_Work to be completed_
Rewrite each line of the items below as one entry in a numbered list, skipping any blank lines. Leave the pictures out of your list.

===== Materials provided

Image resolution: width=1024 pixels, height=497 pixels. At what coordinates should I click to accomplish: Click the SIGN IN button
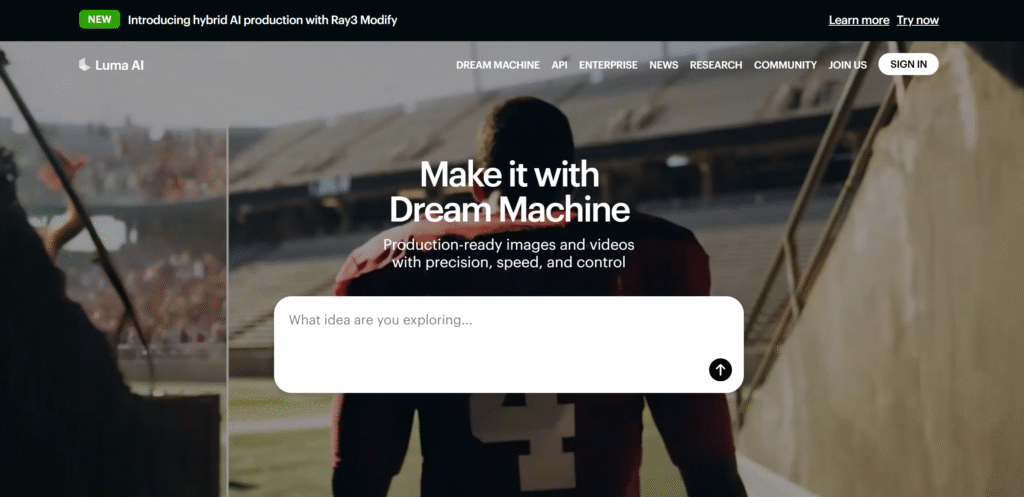(908, 64)
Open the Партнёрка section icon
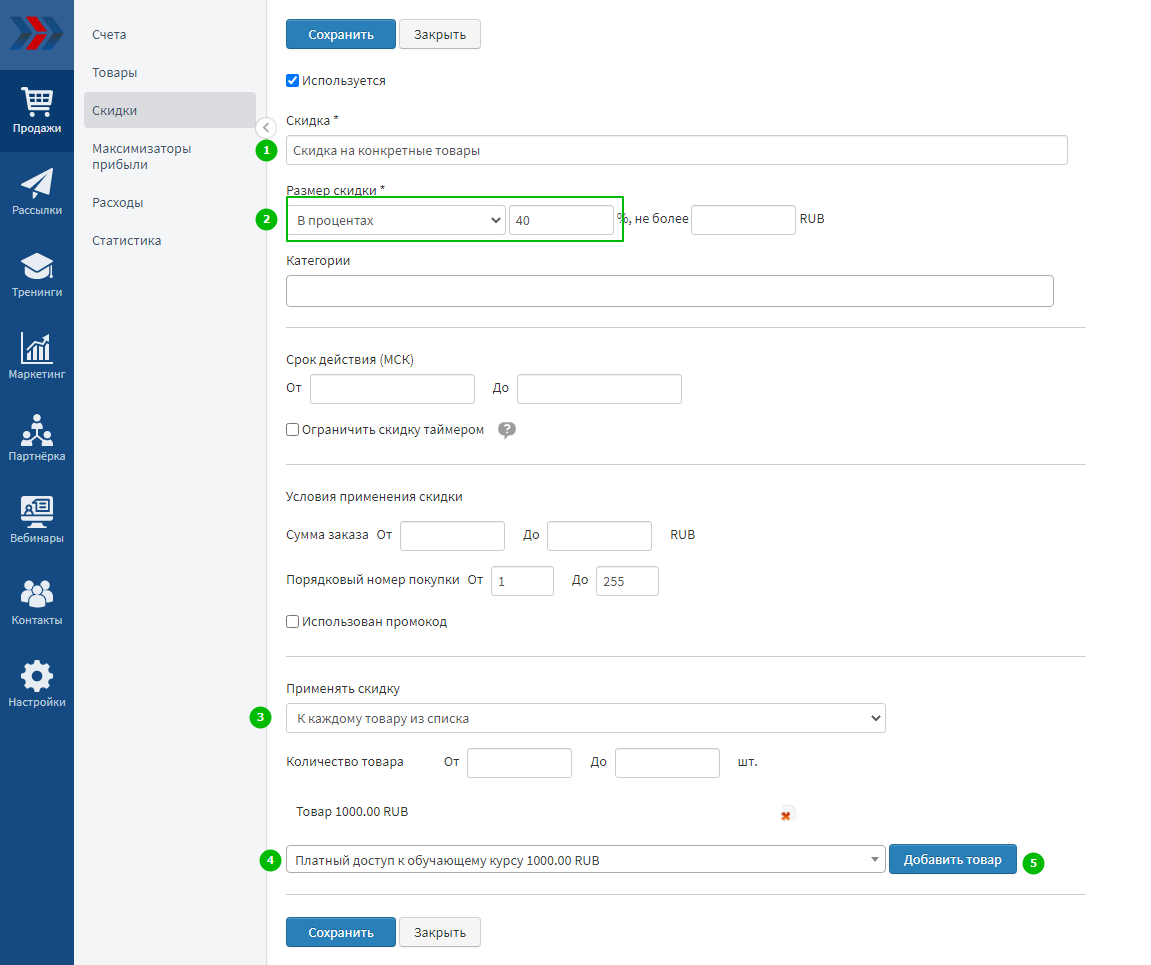1151x965 pixels. pos(37,438)
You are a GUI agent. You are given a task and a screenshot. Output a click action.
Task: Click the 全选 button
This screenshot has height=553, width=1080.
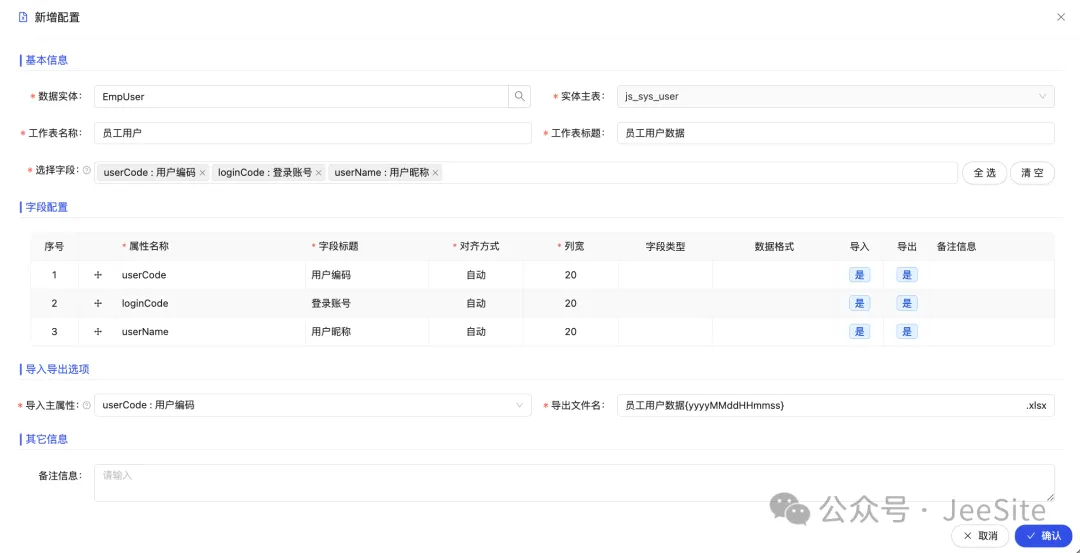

==========

_Response to this exercise_
1. Image resolution: width=1024 pixels, height=497 pixels. At what coordinates should I click to accomplish: Click the SIGN IN button
2. (908, 64)
3. Open the Партнёрка section icon
4. 1151x965 pixels. pos(37,438)
5. You are a GUI agent. You are given a task and a screenshot. Output a click action.
6. Task: Click the 全选 button
7. This screenshot has height=553, width=1080.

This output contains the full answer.